In practice, here's how it tends to break down:
If you're trying to conceive — the starting point is usually lifestyle measures that improve insulin sensitivity, which can improve ovulation rates on their own. From there, a referral for ovulation induction is the next step if you decide you need it.
If you're managing symptoms (acne, hirsutism, irregular cycles) without trying to conceive — combined hormonal contraceptives are often first-line, since they regulate ovarian function and help with androgen-related skin and hair symptoms. Several oral contraceptives suppress testosterone, as can medications like spironolactone.
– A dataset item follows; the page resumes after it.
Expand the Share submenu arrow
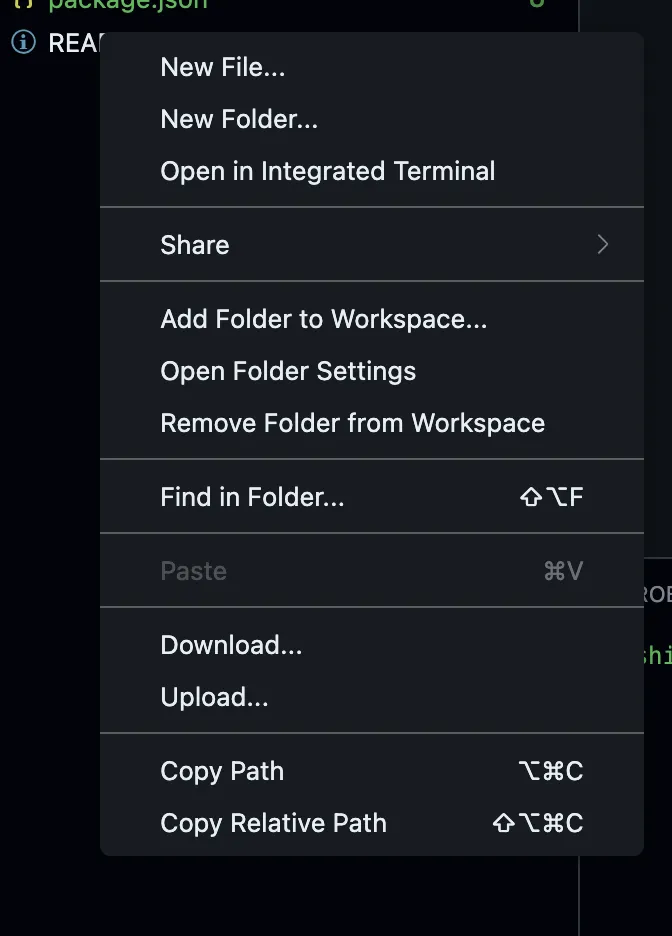672x936 pixels. tap(602, 245)
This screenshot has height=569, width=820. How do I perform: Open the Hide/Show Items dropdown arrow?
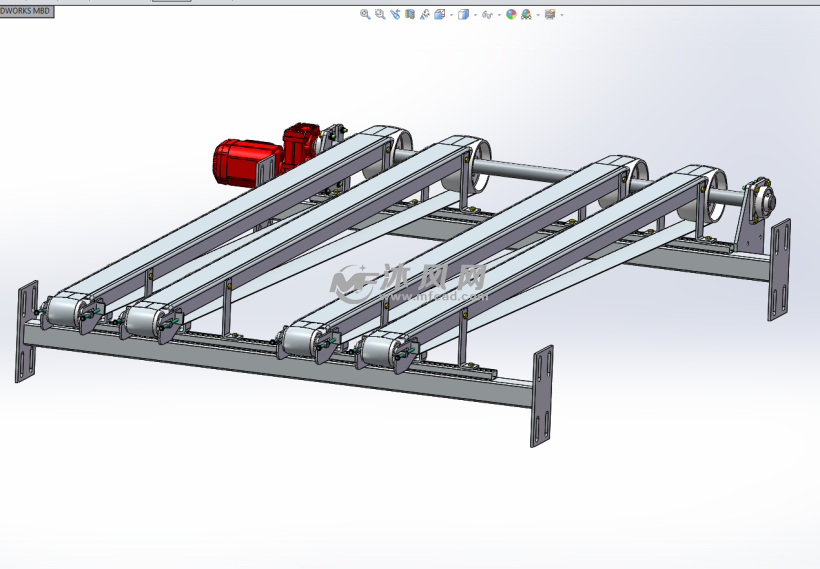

If insulin resistance or metabolic risk is your main concern — lifestyle intervention is considered first-line, and this is where the evidence is genuinely strong. Even modest changes in body composition (not necessarily weight) can meaningfully lower androgen levels and improve insulin sensitivity — which has ripple effects across nearly every PMOS symptom.
Across the board — cardiovascular risk factor screening is recommended for everyone with PMOS, given the well-established links between PMOS, insulin resistance, and long-term heart health. 6, 7, 9
The Bottom Line
PMOS (formerly PCOS) is common, manageable, and — with the right workup — usually straightforward to diagnose using the Rotterdam criteria. The new name doesn't change your diagnosis or your treatment, but it does reflect something important: this condition is about far more than your ovaries, and your care should be too. Whatever your goals — symptom relief, metabolic health, or fertility — there's a path forward, and it's worth having a real conversation with a provider who treats this as the whole-body condition it is.